------ EXTRACTED INFORMATION

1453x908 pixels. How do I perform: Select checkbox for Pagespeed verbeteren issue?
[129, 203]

------------
------ EXTRACTED INFORMATION

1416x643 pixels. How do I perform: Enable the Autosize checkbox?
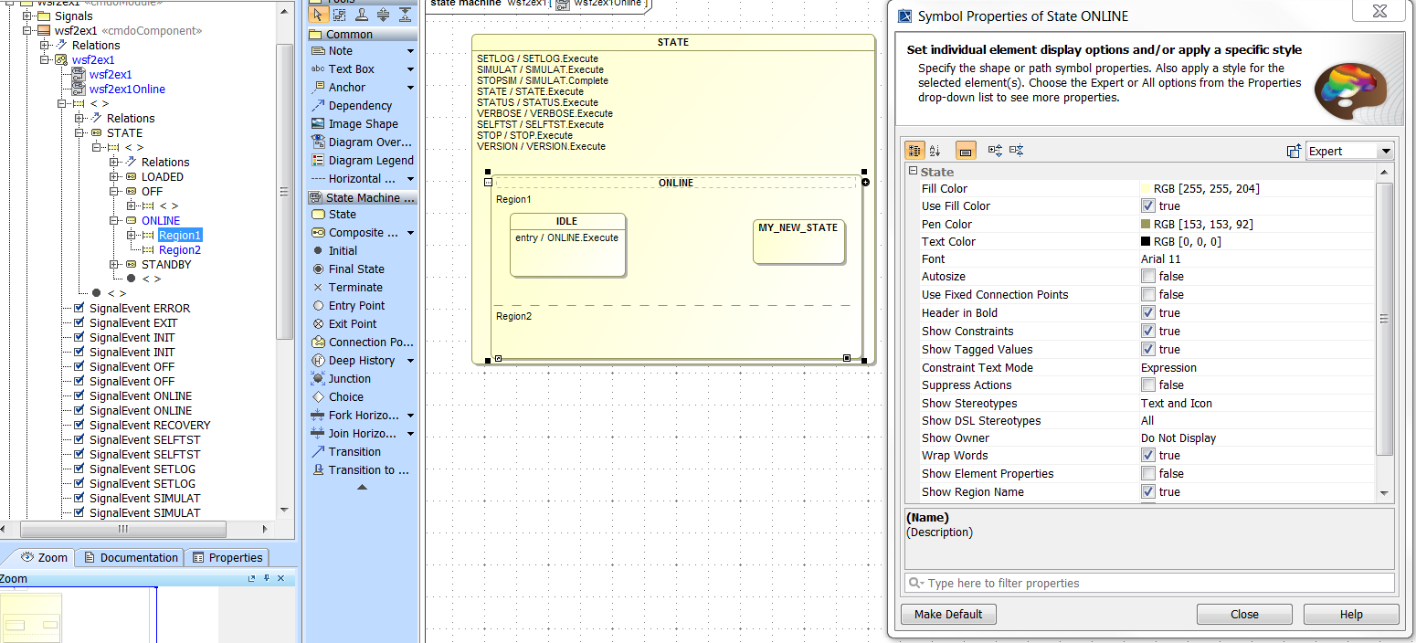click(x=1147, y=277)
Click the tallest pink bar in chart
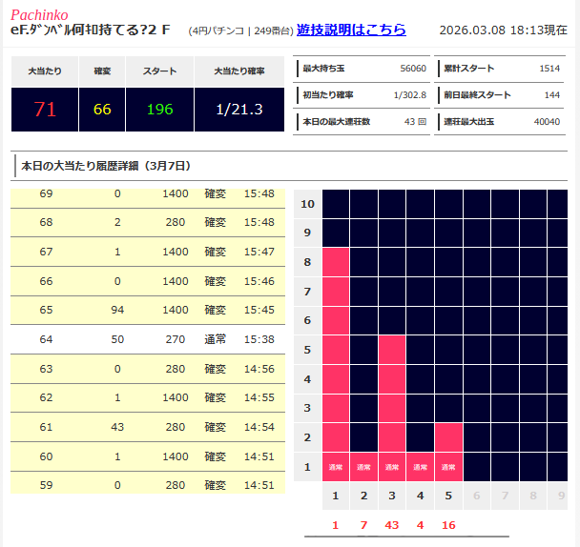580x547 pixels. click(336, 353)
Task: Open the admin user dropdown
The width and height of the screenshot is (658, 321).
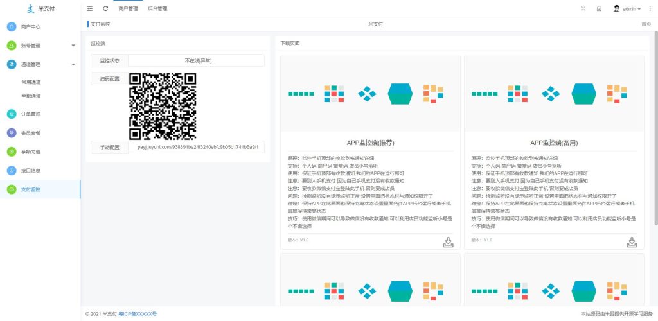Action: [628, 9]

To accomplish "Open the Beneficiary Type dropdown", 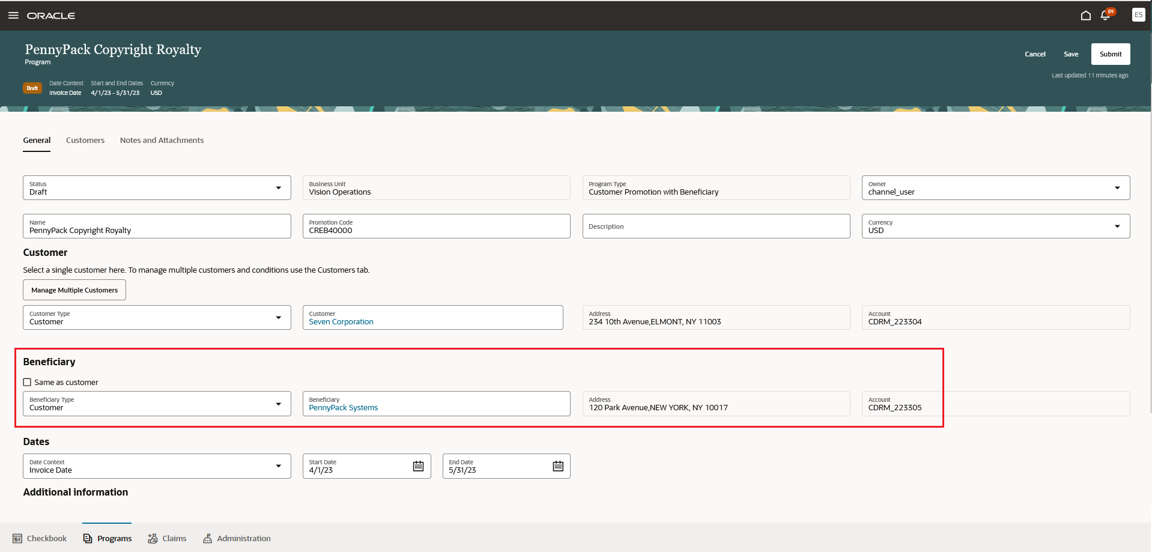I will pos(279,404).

------------
------ EXTRACTED INFORMATION

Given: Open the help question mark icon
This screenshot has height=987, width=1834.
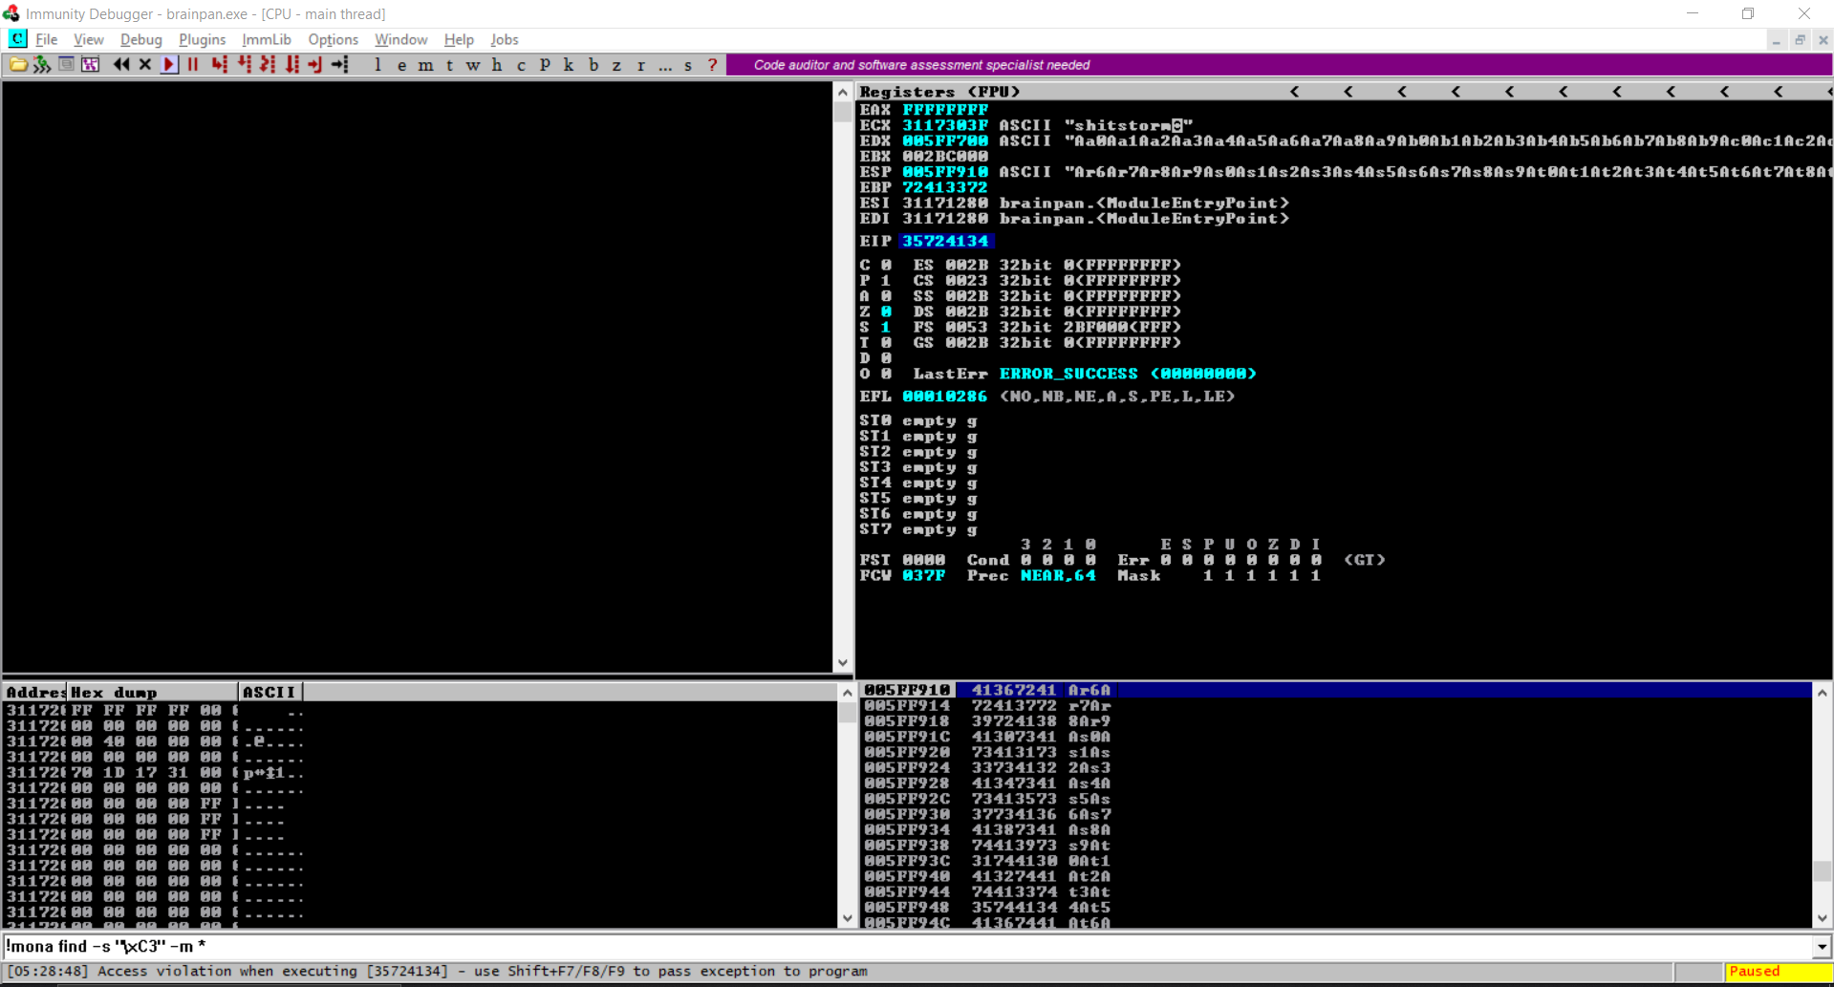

------------

SHORT EXERCISE -> Copy out every line in the rows above that contains the string "width". Case counts.

EXERCISE RESPONSE ->
The width and height of the screenshot is (658, 321).
This screenshot has height=987, width=1834.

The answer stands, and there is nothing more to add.